Highly dispersed CuO nanoparticles embedded within porous nitrogen doped carbon as effective electrocatalyst for lithium sulfur batteries

Abstract

Lithium sulfur batteries face several challenges, including significant volumetric expansion during cycling, slow kinetics of sulfur redox reactions, and the shuttle effect of solubility lithium polysulfides. Polar metal oxides, due to their hydrophilic surface, can effectively adsorb polysulfides, facilitating their confinement and reducing their mobility, which helps to mitigate the shuttle effect.
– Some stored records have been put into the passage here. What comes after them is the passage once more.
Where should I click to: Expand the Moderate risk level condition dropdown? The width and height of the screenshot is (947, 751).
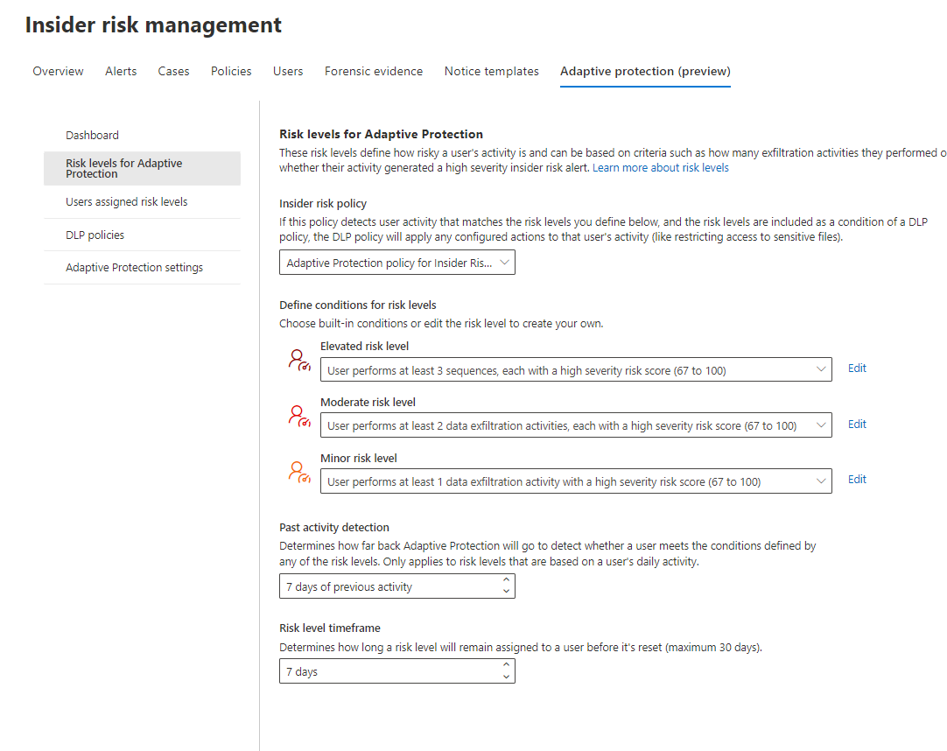pos(576,426)
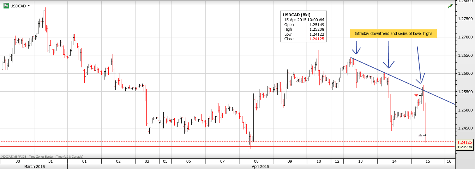475x169 pixels.
Task: Select the yellow intraday downtrend annotation
Action: click(393, 34)
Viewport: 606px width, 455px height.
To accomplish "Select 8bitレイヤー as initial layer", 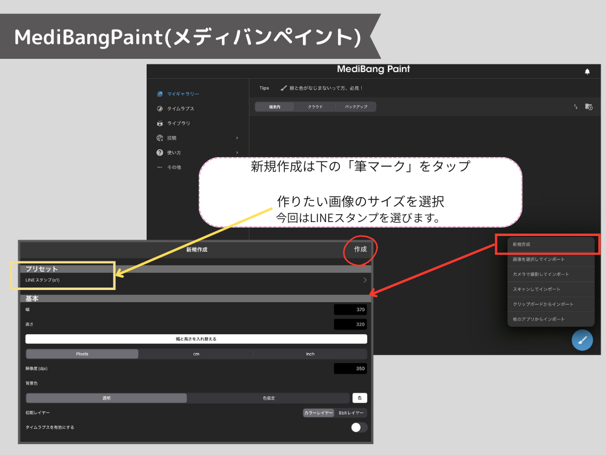I will 351,413.
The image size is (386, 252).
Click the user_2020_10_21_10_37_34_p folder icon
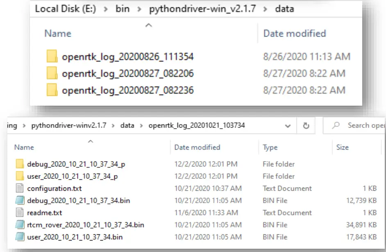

In this study, CuO nanoparticles embedded within porous nitrogen-doped porous carbon (CuO@NC) composite with a high specific surface area of 865.68 m² g^-1 are successfully synthesized without use of additional template. The CuO@NC composite enables the synergy between the physical adsorption provided by the porous carbon framework and the chemical adsorption-catalysis of CuO, thereby enhancing polysulfide immobilization and improving electrochemical performance. Cells fabricated with CuO@NC modified separator show a high specific capacity of 969.8 mAh g^-1 at 0.5 C, excellent rate capability (937.9 mAh g^-1 at 1 C), and a stable capacity of 793.2 mAh g^-1 after 200 cycles with a low decay rate of 0.09 % per cycle. Furthermore, the CuO@NC modified separator maintains a discharge capacity of 725.6 mAh g^-1 at -10 °C. Even with sulfur loading up to 5.6 mg cm^-2, it can still exhibit remarkable cycling stability. This study demonstrates the design of metal oxides-decorated porous heteroatoms doped carbon materials as an effective strategy for fabricating highly functional separator that inhibit the polysulfides shuttle effect.